RBI Makes Two-Factor Authentication Mandatory For All Digital Transactions From April 1

Every digital payment in India will require two-factor authentication from April 1, 2026, following a Reserve Bank of India mandate issued in September 2025 — ending the era of single OTP verification and significantly raising the security bar for online and point-of-sale transactions.

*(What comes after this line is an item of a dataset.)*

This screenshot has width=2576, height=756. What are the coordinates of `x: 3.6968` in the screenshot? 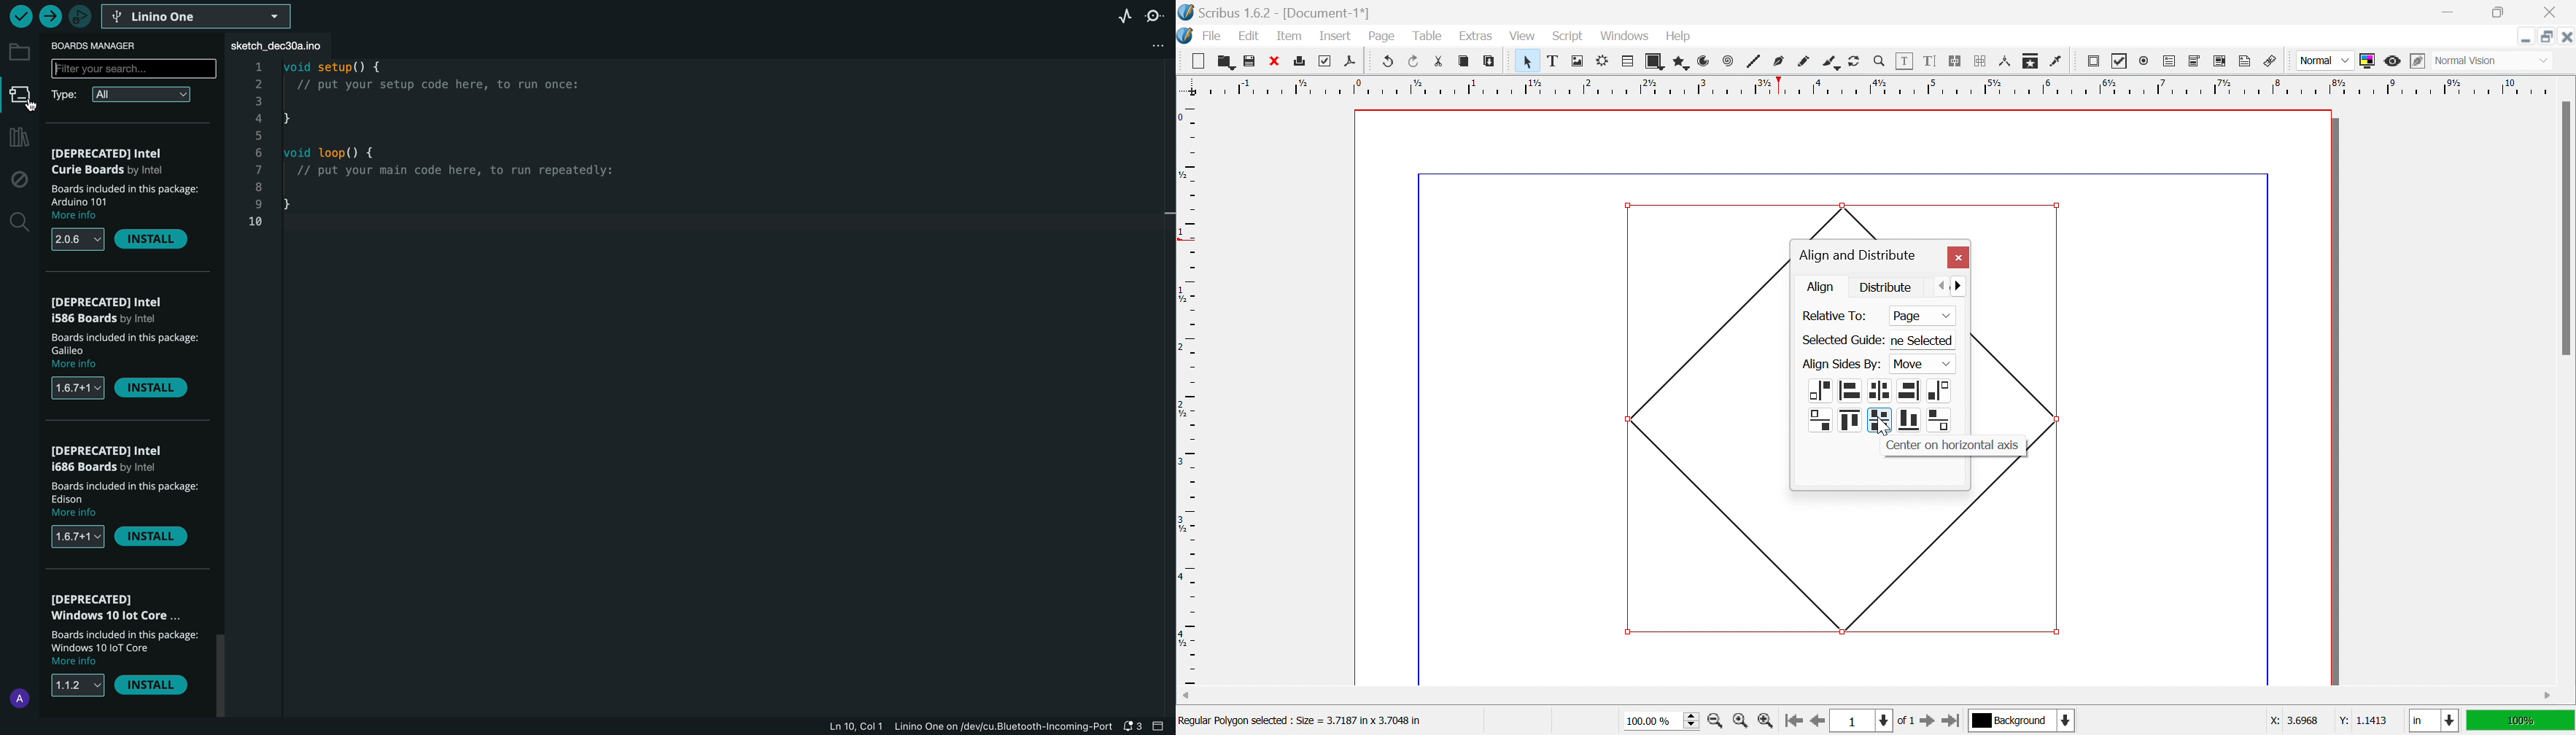 It's located at (2296, 720).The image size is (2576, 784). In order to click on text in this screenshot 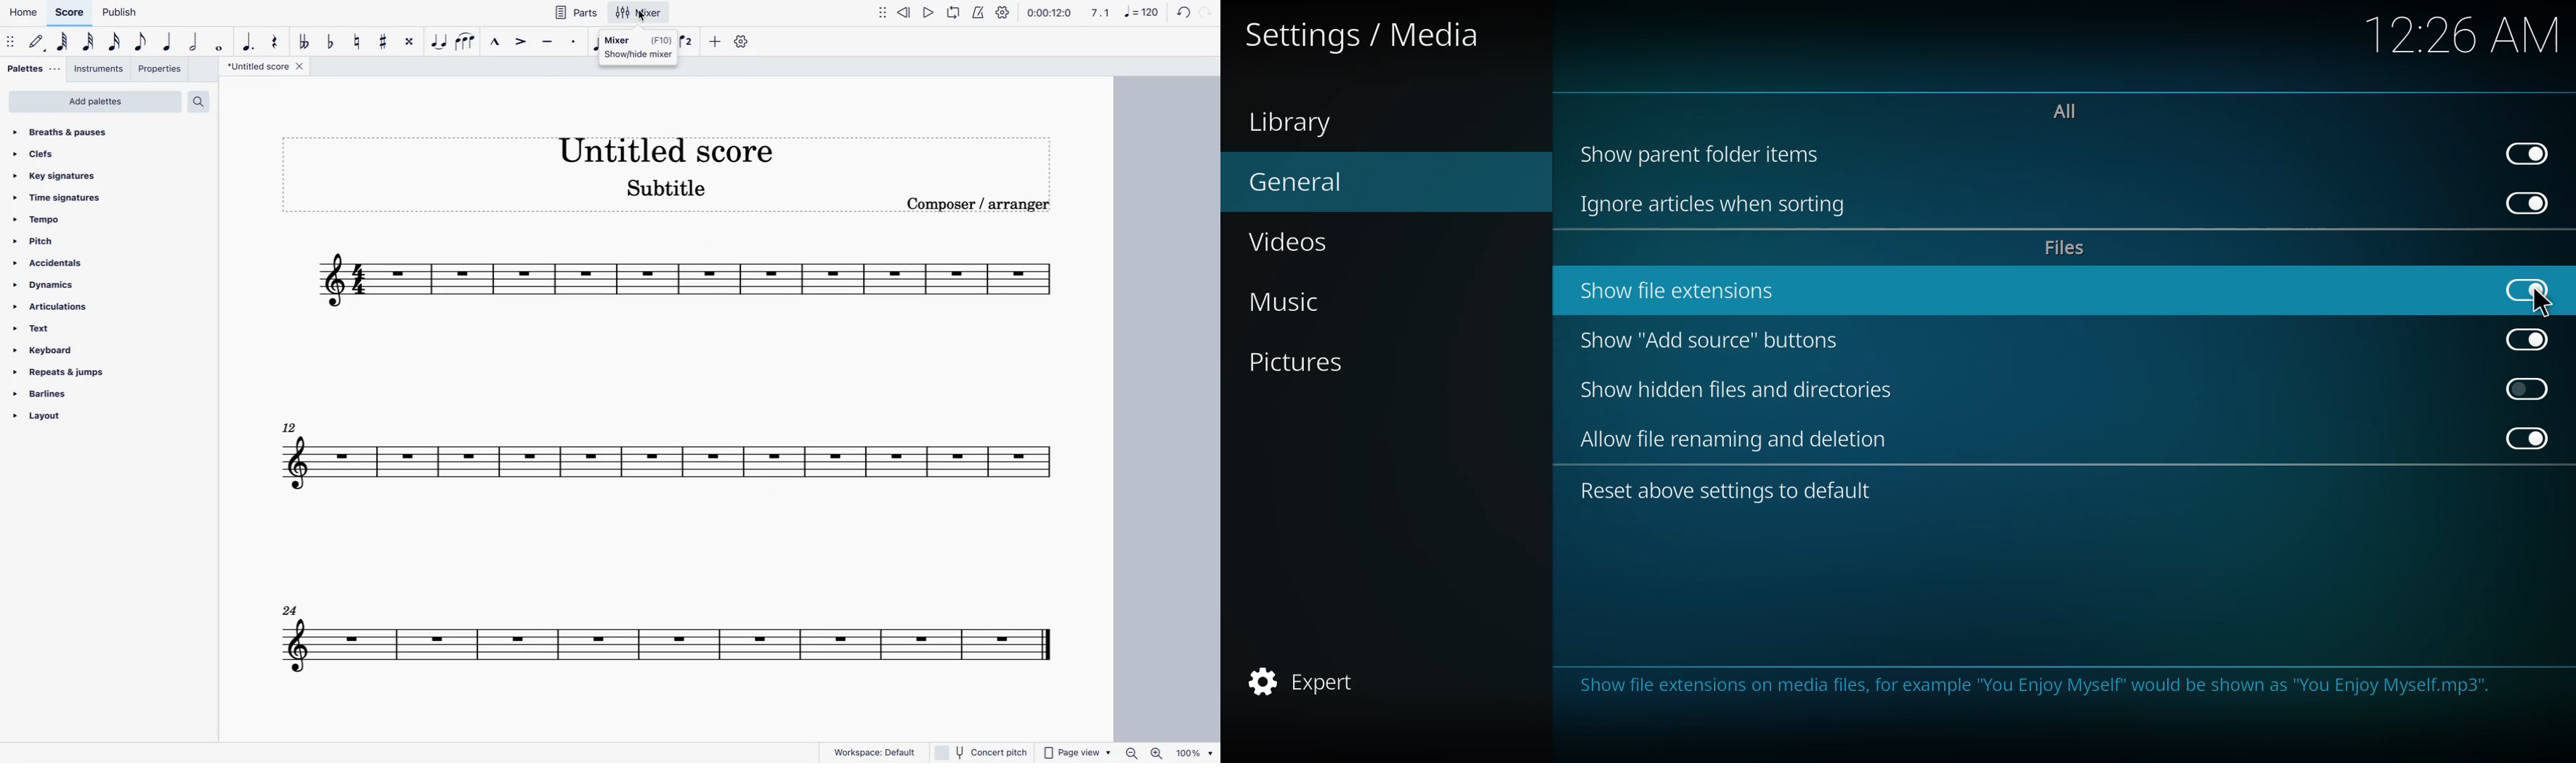, I will do `click(76, 328)`.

Under the new framework, relying solely on a One Time Password to authenticate a transaction will no longer be acceptable. All digital payments must be verified using at least two separate and independent factors drawn from the following options: PIN combined with OTP, biometric verification such as fingerprint or face recognition paired with device binding, a virtual token generated within a banking app, or a static password combined with an additional authentication layer. Two-factor authentication is already in place for credit card transactions — the RBI is now extending this standard universally across all digital payment modes.

In a practical scenario, a customer using a debit card at a point-of-sale terminal will now need to enter their PIN and provide a separate OTP or biometric confirmation before the transaction is approved — adding a second verification layer that was previously optional for many payment types.

The mandate comes in direct response to a surge in financial fraud involving phishing attacks, SIM swap scams, and OTP interception — cases in which fraudsters obtain OTPs sent to victims' phones and drain their bank accounts. The RBI's guidelines also clarify that similar two-factor authentication rules will be extended to international card-not-present transactions by October 1, 2026.